Most data on NMDA-induced cerebrovascular changes have been acquired through studies on pial arteriolar diameters, which may or may not fully represent the overall response of the cerebral vasculature. We have shown previously that pial arterial responses most likely underestimate CoBF responses, and that in some situations the changes in diameter of pial arterioles may not accurately reflect alterations in resistance occurring in parenchymal or large arteries [9,11,40]. The aim of our study was to critically examine the effect of NMDA on CoBF, using laser-Doppler flowmetry, and to test whether CSD-related cortical hyperemia contributes to the overall NMDA-induced cerebrovascular response in the rat. To further clarify the glutamatergic cerebrovascular responses, we also determined if glutamate, AMPA, or kainate induced cortical hyperemia/CSD similar to NMDA, and if coapplication of glutamate or AMPA with NMDA would modify the NMDA-induced CoBF response by affecting CSD. Additionally, we studied the effect of NMDA on CoBF in newborn pigs, since NMDA-induced cortical hyperemia has not been reported in this species, although dose-dependent NMDA-induced pial arteriolar vasodilation has been extensively studied. Because the newborn pig is resistant to KCl-induced CSDs , NMDA-induced cerebrovascular changes are likely not confounded by CSDs in this subject. Therefore, use of piglets will allow us to compare the NMDA-evoked CSD-independent cerebral hyperemia across experimental models.

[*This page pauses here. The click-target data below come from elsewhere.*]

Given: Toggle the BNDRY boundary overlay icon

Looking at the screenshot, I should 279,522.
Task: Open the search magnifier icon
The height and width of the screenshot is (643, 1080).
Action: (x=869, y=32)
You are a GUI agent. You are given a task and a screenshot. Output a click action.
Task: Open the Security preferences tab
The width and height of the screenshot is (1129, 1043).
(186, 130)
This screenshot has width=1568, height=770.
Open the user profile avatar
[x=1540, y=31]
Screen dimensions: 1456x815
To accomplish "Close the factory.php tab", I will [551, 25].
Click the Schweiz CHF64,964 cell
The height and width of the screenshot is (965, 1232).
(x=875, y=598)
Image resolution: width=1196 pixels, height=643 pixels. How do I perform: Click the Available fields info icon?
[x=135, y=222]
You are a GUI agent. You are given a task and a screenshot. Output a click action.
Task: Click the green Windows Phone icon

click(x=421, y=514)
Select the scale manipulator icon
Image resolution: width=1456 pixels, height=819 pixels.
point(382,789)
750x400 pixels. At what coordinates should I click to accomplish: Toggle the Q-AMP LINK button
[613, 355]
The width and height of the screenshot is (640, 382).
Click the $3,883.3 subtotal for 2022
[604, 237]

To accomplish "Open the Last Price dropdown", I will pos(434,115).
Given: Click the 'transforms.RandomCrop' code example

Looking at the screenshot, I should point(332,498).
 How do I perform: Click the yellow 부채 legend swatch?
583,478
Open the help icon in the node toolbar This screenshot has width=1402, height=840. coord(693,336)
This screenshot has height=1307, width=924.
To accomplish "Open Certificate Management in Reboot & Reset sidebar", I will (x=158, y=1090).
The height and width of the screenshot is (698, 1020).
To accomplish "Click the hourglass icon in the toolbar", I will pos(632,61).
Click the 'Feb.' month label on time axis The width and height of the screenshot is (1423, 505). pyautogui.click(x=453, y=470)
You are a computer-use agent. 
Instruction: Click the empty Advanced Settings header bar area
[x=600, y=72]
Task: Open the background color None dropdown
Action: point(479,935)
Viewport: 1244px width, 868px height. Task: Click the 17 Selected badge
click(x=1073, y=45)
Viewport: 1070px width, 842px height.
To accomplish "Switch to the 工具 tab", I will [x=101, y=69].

Adult Wistar rats (male, eight weeks old, body weight 270–320 g, n = 57) and newborn pigs (male, one to three days old, body weight 1.6–2.4 kg, n = 9) were used in our experiments. Animals were maintained and used in compliance with the principles set forth by the Animal Care and Use Committee of Wake Forest University Health Sciences.
Rats were anesthetized with pentobarbital [Nembutal; Hospira Inc., Lake Forest, Illinois, USA; 60–70 mg/kg intraperitoneally (i.p.) for induction and 25 mg/kg intravenously (i.v.) for maintenance]. This anesthetic is known to have no influence on CSD generation and propagation [26,28]. The surgical sites were treated with lidocaine (2%; Abbott Laboratories, North Chicago, Illinois, USA) locally for analgesia. Rats were intubated via tracheotomy and mechanically ventilated with room air and supplemental oxygen. Ventilation parameters were adjusted to maintain normal end-tidal CO2 levels (~40 mmHg), which were continuously monitored by a capnometer (Micro-Capnometer; Columbus Instruments, Columbus, Ohio, USA). The right femoral artery and vein were cannulated to measure arterial blood pressure and to administer drugs and fluids. A water-circulating heating mat was used to maintain the body temperature at ~37°C, which was monitored with a rectal probe. Arterial blood-gas tensions and pH were determined to verify the end-tidal pCO2 levels.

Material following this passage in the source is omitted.